JEFFERSON CITY, Mo. -- A toll-free call center for Missouri welfare and food stamp recipients has been moved from India back to the United States -- but yet not all the way to Missouri -- at a cost to taxpayers of about $1.2 million.

Gov. Bob Holden's administration and contractor eFunds Corp. confirmed Wednesday the hot line calls are now being answered in Wisconsin and may eventually be switched to Kansas City.

The move comes just a week before next Tuesday's primary elections. And it comes after Democratic challenger, State Auditor Claire McCaskill, criticized Holden for allowing state-funded jobs to be shipped to India.

McCaskill claimed credit for the change, which she announced Wednesday before Holden's administration acknowledged it.

"Claire McCaskill has once again provided the leadership -- provided the information that forced change," she said. If elected governor, "I will be a strong enough leader to make things happen."

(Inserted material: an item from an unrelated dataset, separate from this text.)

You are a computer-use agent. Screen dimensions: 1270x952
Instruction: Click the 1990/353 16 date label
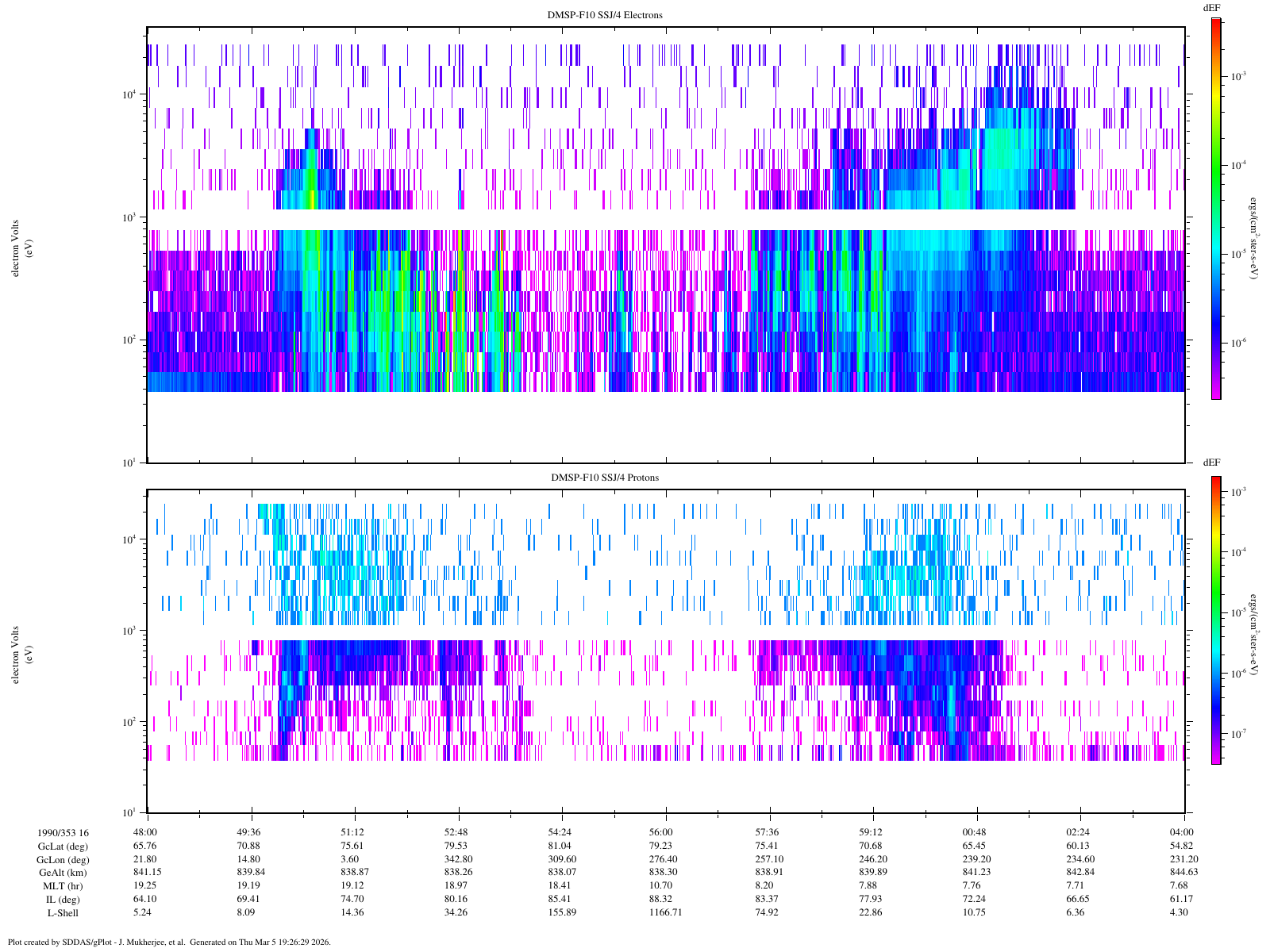click(63, 833)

The Missouri Department of Social Services, which oversees the call center contract, referred all questions to the governor's office. Holden campaign manager Roy Temple said McCaskill had nothing to do with change.

"This is something Governor Holden has been working on for months," Temple said. "Only a narcissist like Claire McCaskill could assume that everything that happens in the world is related to her."

So polticians argue over who gets to claim "credit" while taxpayers foot the bill.